I am certainly not attacking extremely professional financial advisers, many of whom have functioned on a fee basis for some considerable period. The reality is that their clients are upmarket clients. They are the elite. The great majority of people, to the extent that they save, do it occasionally. In my observation, they are extremely unwilling to pay fees, and it is uneconomic for them as well. Every time anybody phones their accountant or their lawyer, the clock ticks and they get a bill, so they do not do it any more than they can help. The existing sensible practice is that ordinary folk phone up their IFA from time to time to discuss the bit of money they have to invest and they have a sensible exchange. Only if some form of investment is made does remuneration by commission come into effect.

My first big criticism of RDR is that it is elitist. It is fine for the better off or for financial intermediaries who have those sorts of clients, but for the great majority it is not fine at all. I estimate that some 5 million people will be left without any form of advice as RDR works its way through. Although the FSA has sensibly committed to a review later on, by the time that happens it will be closing the stable door after the horse has bolted because there will be a very limited number of IFAs left.

On 7 September, the FSA announced that RDR would go ahead from the beginning of next year, but it gave individual IFAs the ability to apply for a waiver if they were not ready. It did not specify the conditions for the waiver being granted, nor is it clear whether the FSA has the staff to deal with what may be many applications. A money marketing survey as recently as September found that only 36% of financial advisers had their statement of professional standing. That means that 22,000 financial advisers are not going to be RDR compliant. The FSA stated that 91% were, but I do not know the basis for that figure. It is significantly in conflict with the latest information.

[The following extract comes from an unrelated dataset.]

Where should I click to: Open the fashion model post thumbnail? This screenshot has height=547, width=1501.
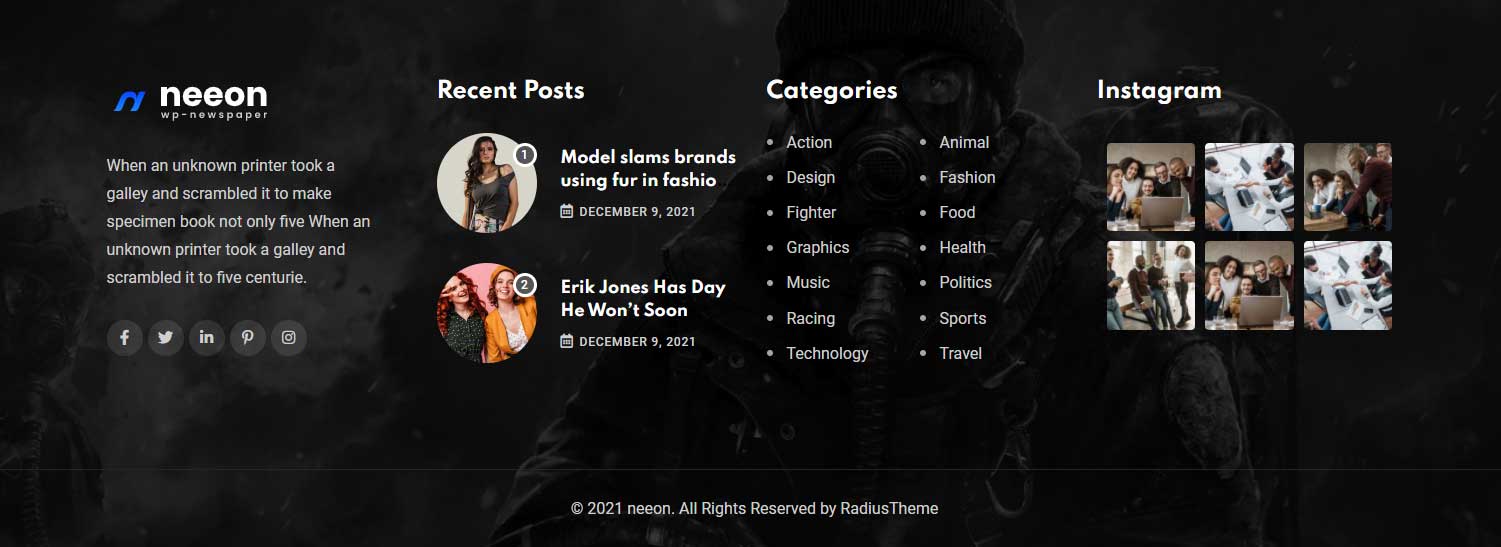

In the face of RDR, the financial advice industry is already contracting. There was a 6.2% reduction this year, and over the past two years there has been a 10.6% fall. That represents 4,300 financial advisers ceasing to be in business. If each of them had 600 clients, that is about 2.5 million people who no longer have access to financial advice. Under the new regime, it will be uneconomic for those financial advisers who survive to have occasional clients because the fee level they would need to charge for the work they would have to do is considerably higher than people would be willing to pay.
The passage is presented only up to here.